SAMPIT – Efisiensi anggaran membuat sejumlah even budaya tahunan di Kabupaten Kotawaringin Timur (Kotim) seperti Festival Habaring Hurung dipastikan tidak digelar pada 2025.
Kepala Dinas Kebudayaan dan Pariwisata (Disbudpar) Kotim, Bima Ekawardhana menyebut hal itu berdampak pada pelestarian budaya di daerah.
“Karena adanya efisiensi anggaran, kegiatan tahunan seperti Festival Habaring Hurung tidak bisa dilaksanakan tahun ini.
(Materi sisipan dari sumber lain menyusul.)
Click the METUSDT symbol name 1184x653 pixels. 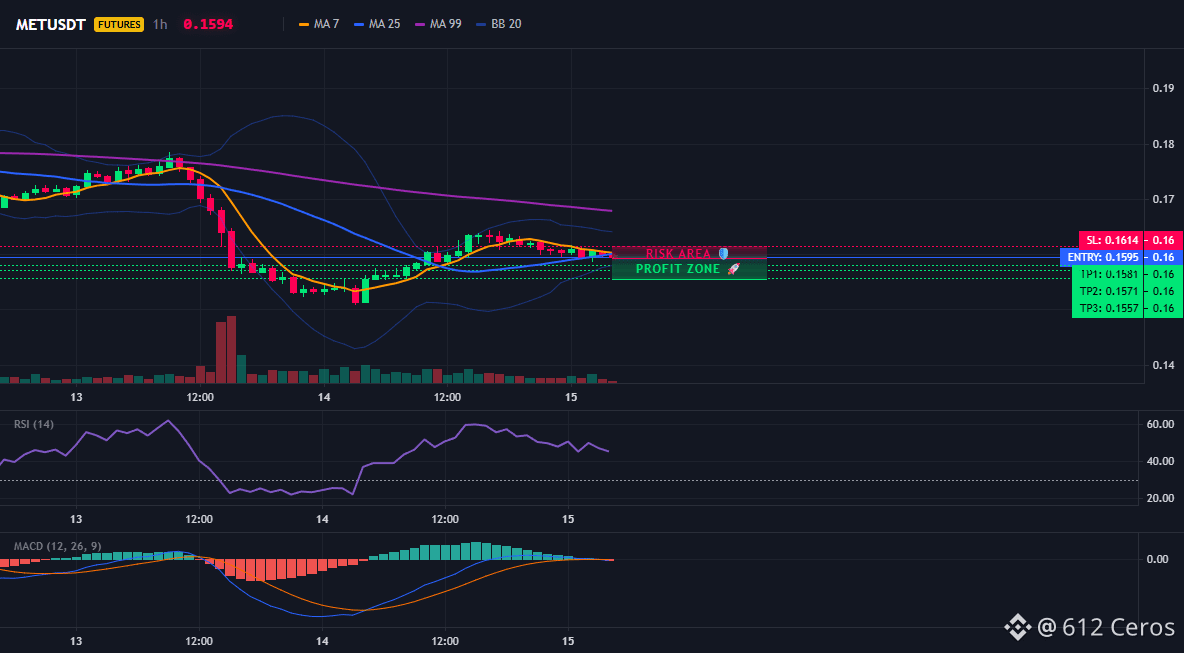pyautogui.click(x=51, y=24)
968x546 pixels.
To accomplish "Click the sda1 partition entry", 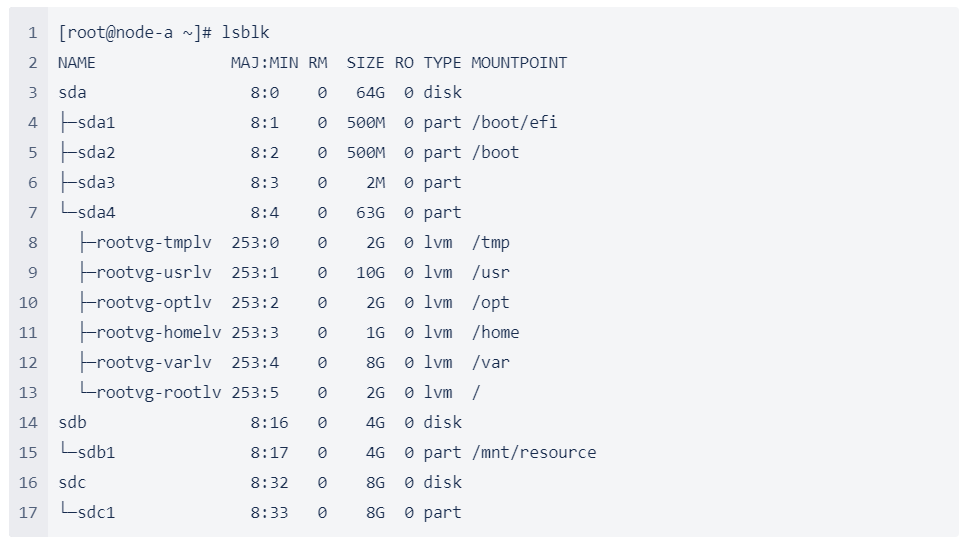I will pyautogui.click(x=96, y=123).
Padahal, tujuan utama festival itu untuk menampilkan permainan tradisional, olahraga, dan kesenian daerah agar tetap dikenal dan dilestarikan masyarakat, khususnya generasi muda,” kata Bima, Rabu 30 April 2025.
Ia menjelaskan, pelaksanaan festival budaya biasanya menelan anggaran hingga Rp500 juta per tahun. Dengan keterbatasan dana, Disbudpar hanya akan mengikutsertakan beberapa cabang lomba pada Festival Isen Mulang di Palangka Raya dengan peserta dari pemenang kegiatan tahun-tahun sebelumnya.
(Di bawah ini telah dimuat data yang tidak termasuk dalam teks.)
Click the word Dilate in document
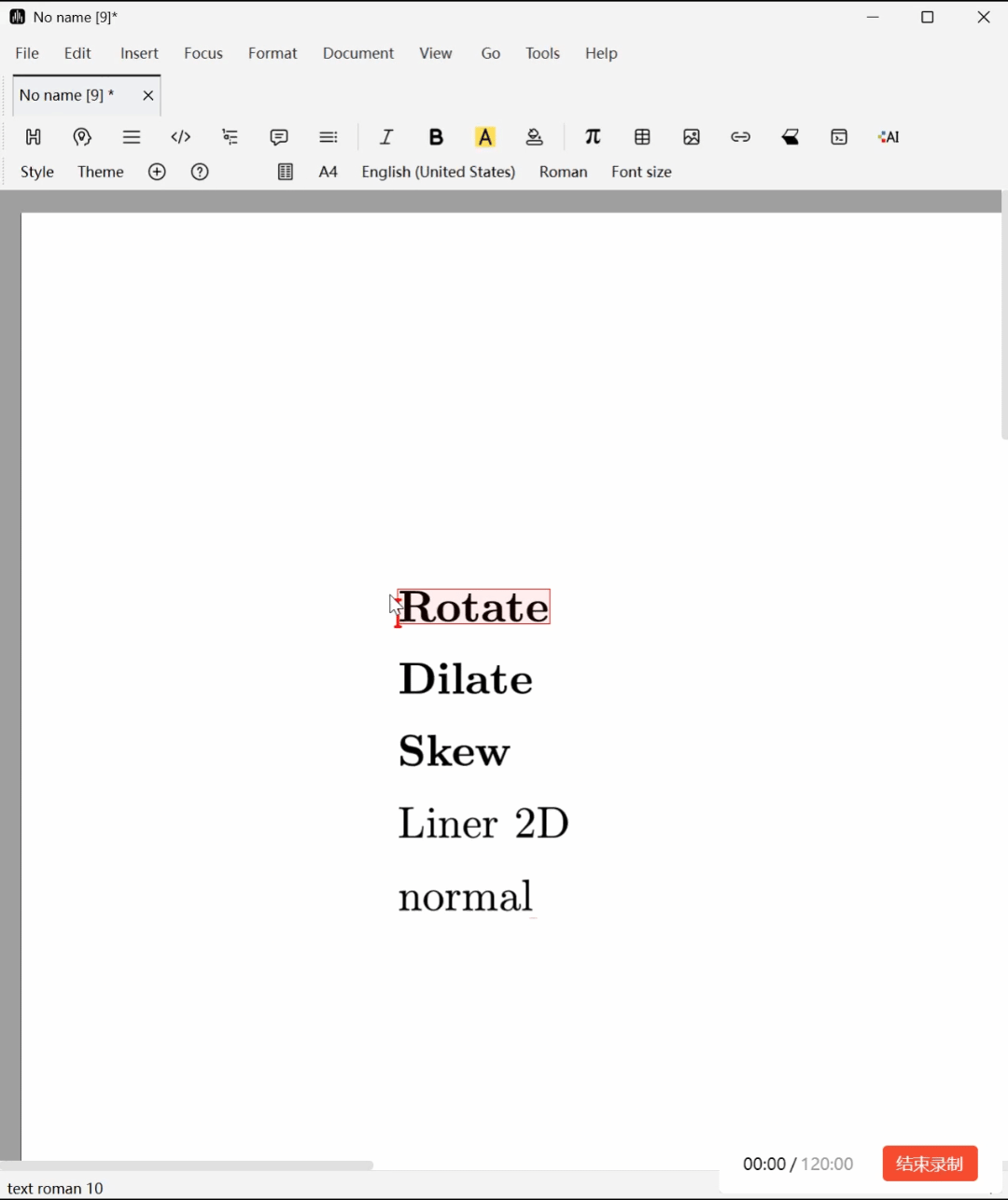The image size is (1008, 1200). pyautogui.click(x=466, y=679)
“Tidak semua lomba kita ikuti karena keterbatasan keuangan. Tapi tahun depan, Insya Allah kita coba usulkan lagi agar Festival Habaring Hurung bisa digelar pada 2026,” imbuhnya.
Sementara itu, terkait Festival Etnik Karnaval yang pernah digelar pertama kali pada 2019, Bima mengaku belum mengetahui pasti alasan kegiatan itu tidak dilanjutkan. Ia menyebut kemungkinan karena anggaran yang terbatas atau hasil evaluasi pelaksanaan yang belum maksimal.
“Untuk saat ini tidak ada agenda festival atau kegiatan budaya besar di Dinas Pariwisata. Sedangkan untuk mandi Safar sudah lama ditiadakan karena faktor keamanan di Sungai Mentaya yang sering muncul buaya. Sementara Festival Bubur Asyura masih mungkin kita laksanakan,” ujarnya.
Sebagai bentuk edukasi budaya di tengah minimnya even, Disbudpar rutin menjalin kerja sama dengan sekolah agar pelajar dapat berkunjung ke Museum Kayu. Bima berharap langkah ini bisa menumbuhkan kepedulian generasi muda terhadap pelestarian budaya daerah.